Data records
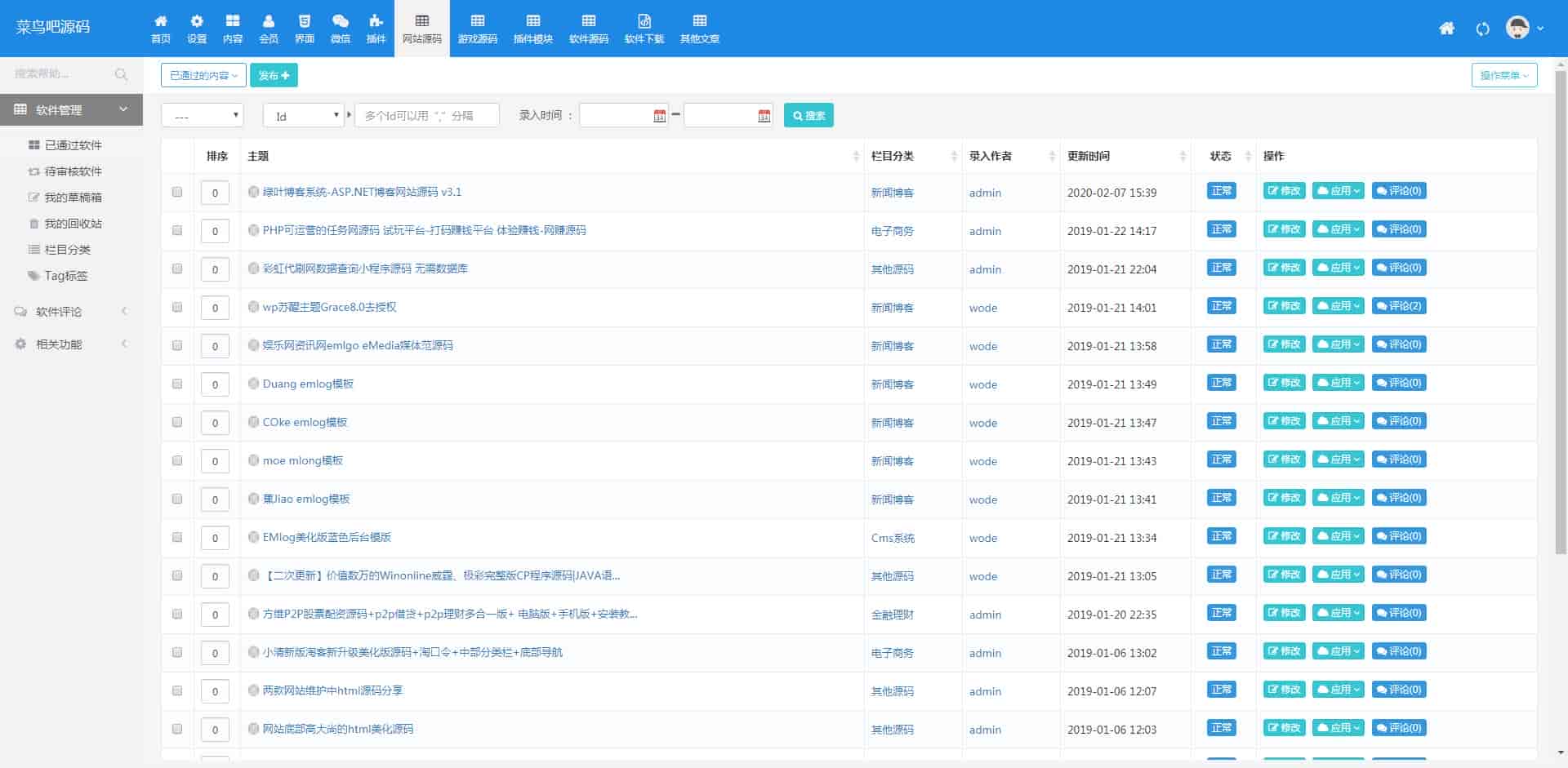Viewport: 1568px width, 768px height.
Task: Click the ID search input field
Action: click(x=426, y=116)
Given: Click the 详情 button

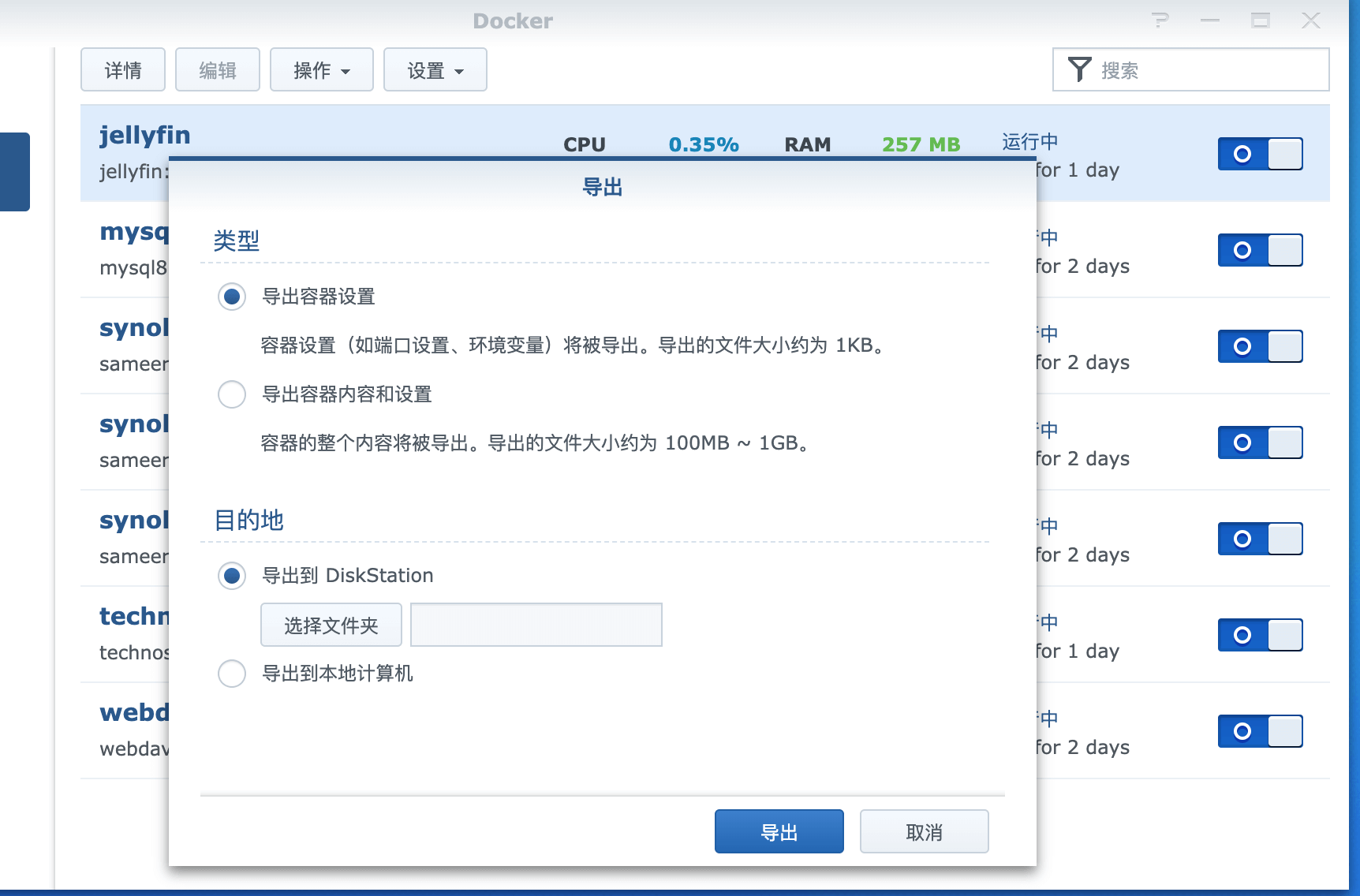Looking at the screenshot, I should point(123,70).
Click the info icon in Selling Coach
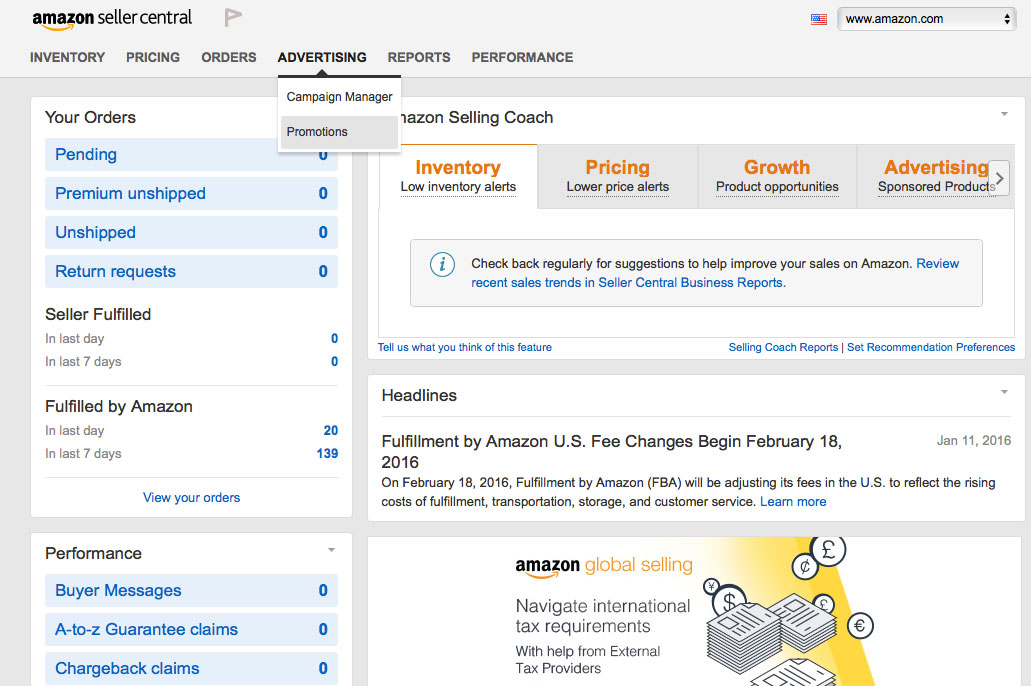 click(x=442, y=265)
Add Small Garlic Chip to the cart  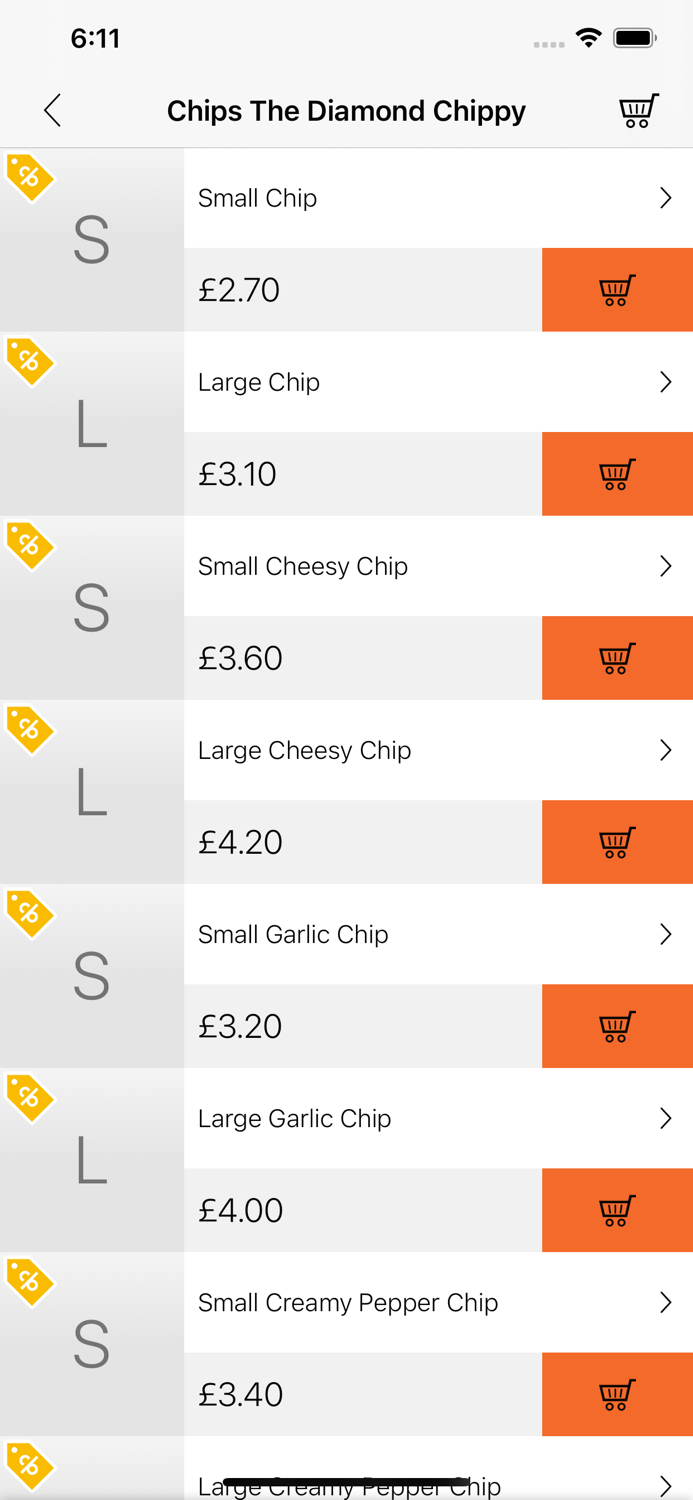coord(617,1026)
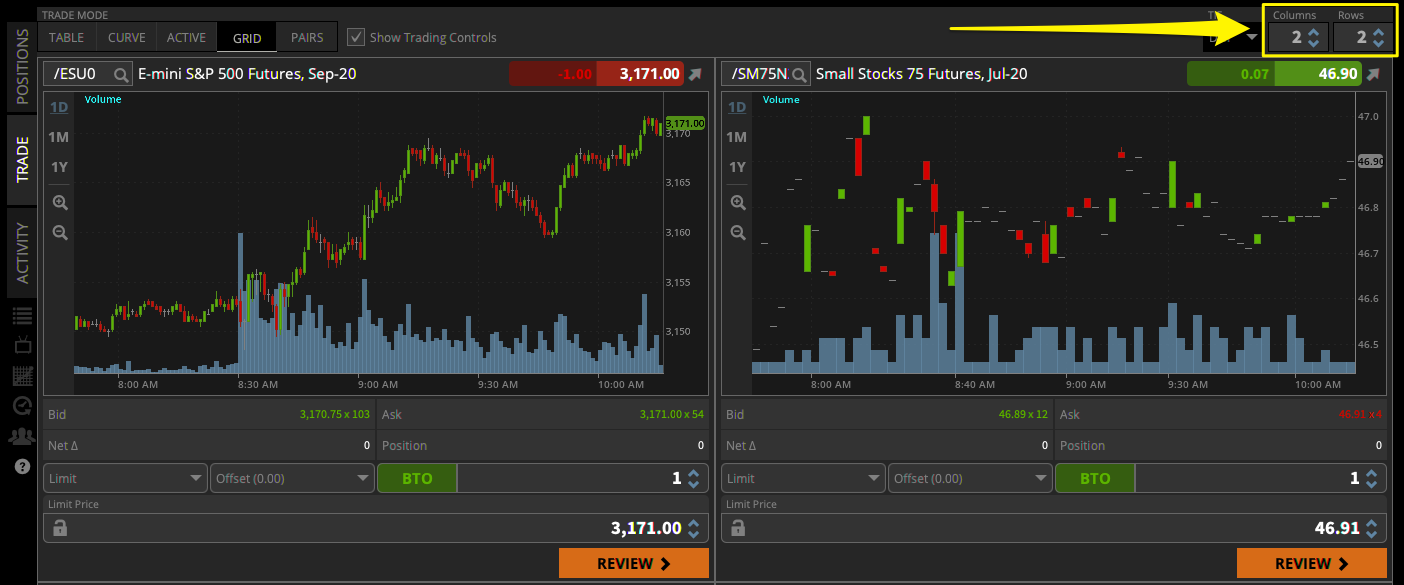Unlock the limit price lock for /ESU0
The height and width of the screenshot is (585, 1404).
(59, 527)
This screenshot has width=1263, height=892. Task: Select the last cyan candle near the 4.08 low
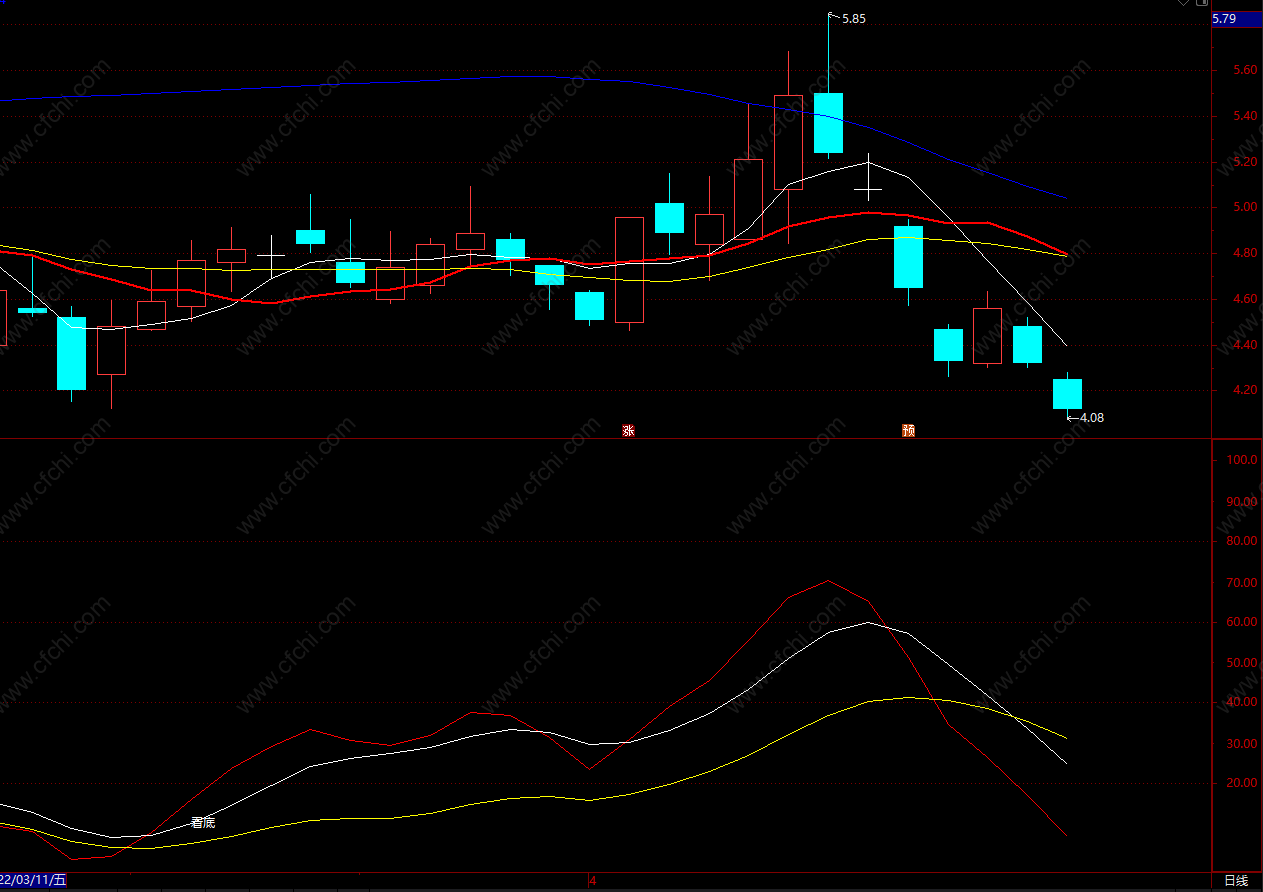1067,394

SHORT TASK => Edit the items from the line containing "This screenshot has" through the end of the items so that "cyan" becomes "red", with nothing else changed. Leave the pictures out of your answer.

RESULT OF THIS TASK =>
This screenshot has width=1263, height=892. Task: Select the last red candle near the 4.08 low
1067,394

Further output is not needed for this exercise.